A database-centered cybersecurity project that centralized security discovery data across enterprise sources to improve visibility, data integrity, reporting quality, and incident-response readiness.
Security Discovery Tool was completed as part of the Academic Industry Immersion Seminar (AIIS) during Summer 2023, connected to a Park Place Technologies industry case study. Working as part of the Database I team, the project focused on a database-first solution to a persistent operations problem: security data scattered across multiple disconnected systems.
The goal was to design a centralized PostgreSQL security database that could consolidate discovery data from enterprise sources — Active Directory, Cisco AMP, and Microsoft Defender — and make that data trustworthy enough to drive faster reporting, cleaner validation, and more confident incident response.
Instead of treating the database as just a storage layer, the work framed it as a security capability: clean schemas, referential integrity, validation rules, source tracking, and recovery planning can directly improve how quickly and confidently a security team responds to threats.
Security teams need accurate and timely data to understand their environment. But in practice, that data is rarely in one place. Identity records live in Active Directory. Endpoint protection logs sit in Cisco AMP. Threat detections come from Microsoft Defender. Device inventories are maintained in spreadsheets. Compliance documentation is in separate folders.
When these sources are disconnected, several problems compound:
Analysts spend time searching across tools instead of responding to threats.
The same asset may have different names, statuses, or owners across systems.
Incident triage slows when data has to be manually cross-referenced.
Without a central record, compliance reporting becomes labor-intensive.
Duplicate or outdated entries can mislead risk assessments.
Scattered data makes disaster-recovery planning and verification difficult.
The project addressed this problem from the database side: improve the structure, validation, and governance of the security data layer so that analysts and systems above it can operate more reliably.
The proposed solution was a centralized security discovery database. Instead of leaving security information scattered across tools, the system would collect and normalize records into a consistent relational schema — acting as a trusted layer for reporting, validation, analysis, and response workflows.
One reliable place to query asset and security posture data reduces manual lookup time and makes reporting repeatable.
Security decisions are only as good as the data behind them. Validation rules, required fields, and referential integrity enforce that quality.
Every record should preserve source, timestamp, and change history to support audits and compliance workflows.
Documentation, naming conventions, and schema clarity ensure future engineers can extend the system without breaking it.
Disaster-recovery procedures and backup validation ensure the database can recover without data loss.
Validation rules must balance strictness with flexibility — a rule that blocks useful data fails its purpose.
The database schema was designed around the key entities a security team needs to query: assets, users, endpoint protection records, security findings, and audit logs.
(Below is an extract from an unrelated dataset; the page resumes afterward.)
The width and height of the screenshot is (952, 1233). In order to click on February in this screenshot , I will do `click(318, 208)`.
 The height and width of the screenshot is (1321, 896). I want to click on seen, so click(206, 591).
Every table was designed with source tracking and change history in mind.
This relational structure supports stronger reporting than disconnected spreadsheets because records can be joined, validated, audited, and queried consistently. The audit_logs table in particular ensures every data change is traceable — who changed it, when, and from which source system.
The project demonstrated that a well-designed database is not just a storage layer — it can directly improve security operations. The outcomes connected classroom database concepts to real cybersecurity workflows.
Consolidated queries replaced manual cross-tool lookup, reducing time-to-answer for analysts.
Validation rules and normalization eliminated duplicate, stale, and inconsistent security records across reporting workflows.
Quarterly disaster-recovery simulations confirmed backup integrity and recovery procedures under simulated failure conditions.
Active Directory, Cisco AMP, and Microsoft Defender data unified into a single queryable schema.
Validation rules designed to support compliance-friendly record keeping and audit-ready change history.
Full case study project completed on schedule within the AIIS Summer 2023 cohort timeline.
This was one of my first experiences applying computer science skills to a real engineering business problem. A few lessons stuck:
A validated schema with referential integrity, source tracking, and audit logs is not just good engineering — it is a security control. Clean data enables better detection, faster response, and credible compliance.
Validation rules that block too much data fail their operational purpose. The right rule improves quality without stopping useful information from entering the system.
Security and compliance systems only stay useful if they are understandable. Maintainable schemas, clear naming conventions, and written procedures reduce the risk of the system becoming a black box.
AIIS-style projects demand communication, planning, stakeholder alignment, and trade-off analysis. The database schema was only one deliverable; the ability to explain its value mattered just as much.
Most inconsistencies in security data come from mismatched tooling conventions meeting at a shared boundary — not from external threats. Fixing the data layer fixes the downstream problem.
The core database design establishes a foundation that could be extended into a full security operations platform. A phased roadmap:
Security teams often focus on tools, alerts, and dashboards. But behind every security workflow is data. If that data is fragmented, inconsistent, or poorly governed, even advanced tools become less effective.
The Security Discovery Tool project shows that database design is a cybersecurity capability — one that scales across every other layer of the stack.